コットンを混紡したものをヘンプコットンと呼びます。
■ リネン / Linen
リネンとは、アマ科に属する亜麻植物の茎から採取した繊維の事。
繊糸の状態のものはフラックスと呼ばれ、糸や布地の状態になったものをリネンと呼びます。
ロシア、ベルギー、オランダなどが主な生産国で衣料品から、縫い糸・芯地など幅広く使用される繊維のひとつです。
他素材と同様にコットンを混紡したものをコットンリネンと呼びます。
■ ナイロン / Nylon
ポリアミド系合成繊維の一種で1936年にアメリカのデュポン社が開発しました。
大量生産を目的とした工業生産を始めた最初の合成繊維となります。
合成繊維の中で最も強度の強い繊維に属し、特に摩擦強度が群を抜いて大きく、また高い染色性もある事からナイロンジャケットになどに多く使用されます。
■ ポリエステル / Polyester
ポリエステルとは、石油・天然ガスなどを原料にした合成繊維の事。ナイロンに次いで強度があり、弾力性、熱硬化性があり軽くしわになりにくいのも特徴。
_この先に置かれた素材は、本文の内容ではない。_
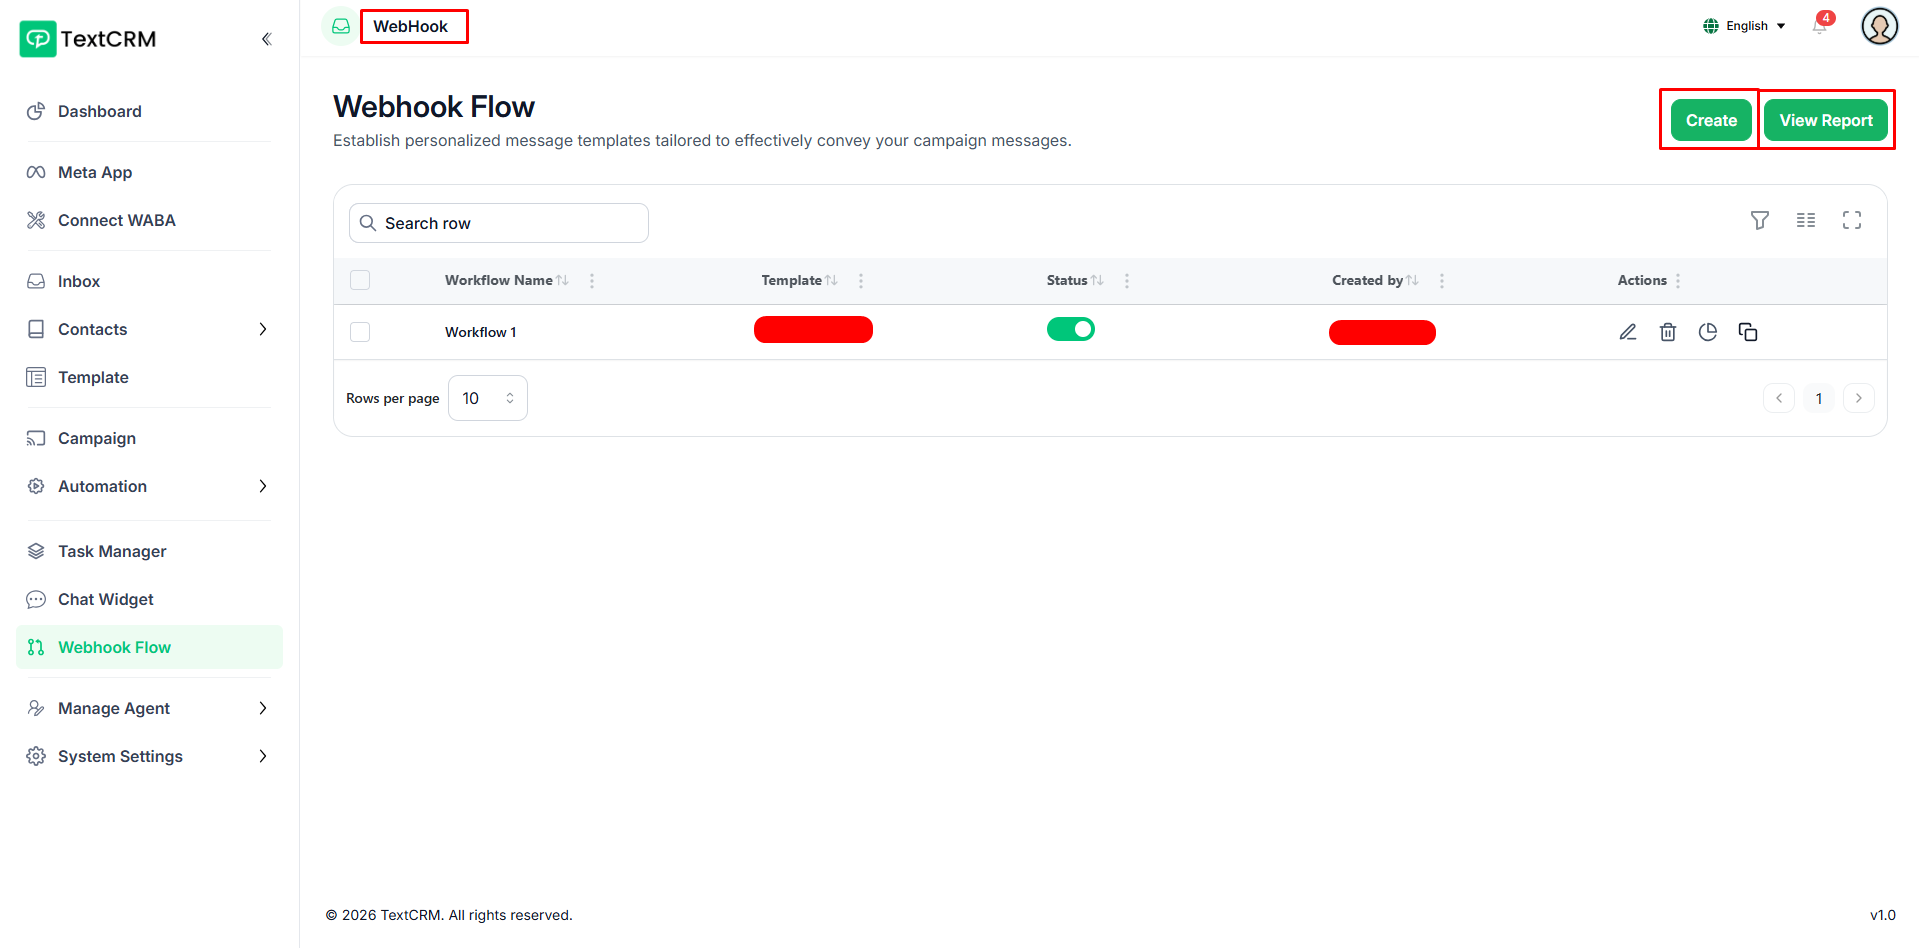
Task: Open the Rows per page selector
Action: pyautogui.click(x=487, y=398)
吸水性がほとんど無く、濡れてもすぐに乾くため、衣料品によく用いられます。
綿や羊毛と似た性質を持ち、これらと混紡された混紡繊維にも多く用いられる。
■ ポリウレタン / Polyurethane
1959年頃よりアメリカで生産が始まった素材でアメリカではスパンデックス[spandex]の一般名で呼ばれるます。
ゴムのように500% 以上も伸びるただひとつの弾力繊維ですが、ゴムに比べて劣化しない細い糸つくれ染色ができる特徴もあります。
■ レーヨン / Rayon
レーヨンとは、パルプなどを原材料とした繊維素からなる再生繊維の総称で、日本では最初に工業生産をはじめた合成繊維となります。
製法により様々な種類がありますが、現在ではビスコース溶液からレーヨンを製造する方法が一般的です。
シルクに似た光沢感と優れた染色性を兼ね備え独特のドレープがある素材です。
他素材と同様にコットンを混紡したものをコットンレーヨンと呼びます。
■ T/C / Polyester Cotton
T/Cとは、ポリエステルとコットンの混紡素材の事。
ポリエステルの持つ弾力性・速乾性とコットンの持つ耐久性、放熱性などを兼ね備えた素材です。
コットン単体では縮みや型崩れなどが出やすいが、混紡する事でそれらを防ぐ効果もああります。
速乾性がありますのでワークウェアなどに多く使われた素材のひとつ。
また三種混紡のT/C/R(ポリコットンレーヨン)。T/R(ポリレーヨン)などの素材もあります。